Dr. Maurie Markman, the National Director of Medical Oncology at Cancer Treatment Centers of America(who has not personally treated Angelina) told Hollyscoop:
“The surgeries themselves will change her in no way. She is the same person she was before the procedure and after the procedure,”
Angelina revealed that she was tested and discovered that she had mutations of the BRCA1 and BRCA2 genes, meaning she had an 87% chance of getting breast cancer and a 50% chance of getting ovarian cancer.
Angelina DID get reconstructive surgery on her breasts (meaning implants), so why did she tell us about it? She could have slipped under the radar and no one would have known.
“The reason she did this was to let the world know why she had done it and to encourage other women in a similar circumstance to consider it,” suggests Dr. Markman.

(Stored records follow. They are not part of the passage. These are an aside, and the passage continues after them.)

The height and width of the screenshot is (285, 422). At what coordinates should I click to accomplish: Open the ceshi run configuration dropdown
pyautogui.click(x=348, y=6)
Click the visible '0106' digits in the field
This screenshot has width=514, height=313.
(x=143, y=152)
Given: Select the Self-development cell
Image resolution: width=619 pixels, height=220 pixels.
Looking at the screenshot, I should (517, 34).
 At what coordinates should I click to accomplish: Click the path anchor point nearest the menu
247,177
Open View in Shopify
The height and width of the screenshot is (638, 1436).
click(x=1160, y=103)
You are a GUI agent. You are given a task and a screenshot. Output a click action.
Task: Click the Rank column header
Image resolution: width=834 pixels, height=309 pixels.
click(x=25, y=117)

Angie’s mother died from ovarian cancer but Angie has yet to get an ovarian operation as Dr. Markman says the procedure causes a loss of estrogen and can bring on premature menopause, which WOULD affect Angie’s daily life.
So, what can other women do who want to take preventive measures like Angelina? How does someone know if they should or shouldn’t be tested for the BRCA gene?
“One might consider waiting a longer period of time [before getting tested]. If one has a family history [of breast or ovarian cancer], the argument is that you might be relatively safe until your mid ’40s.”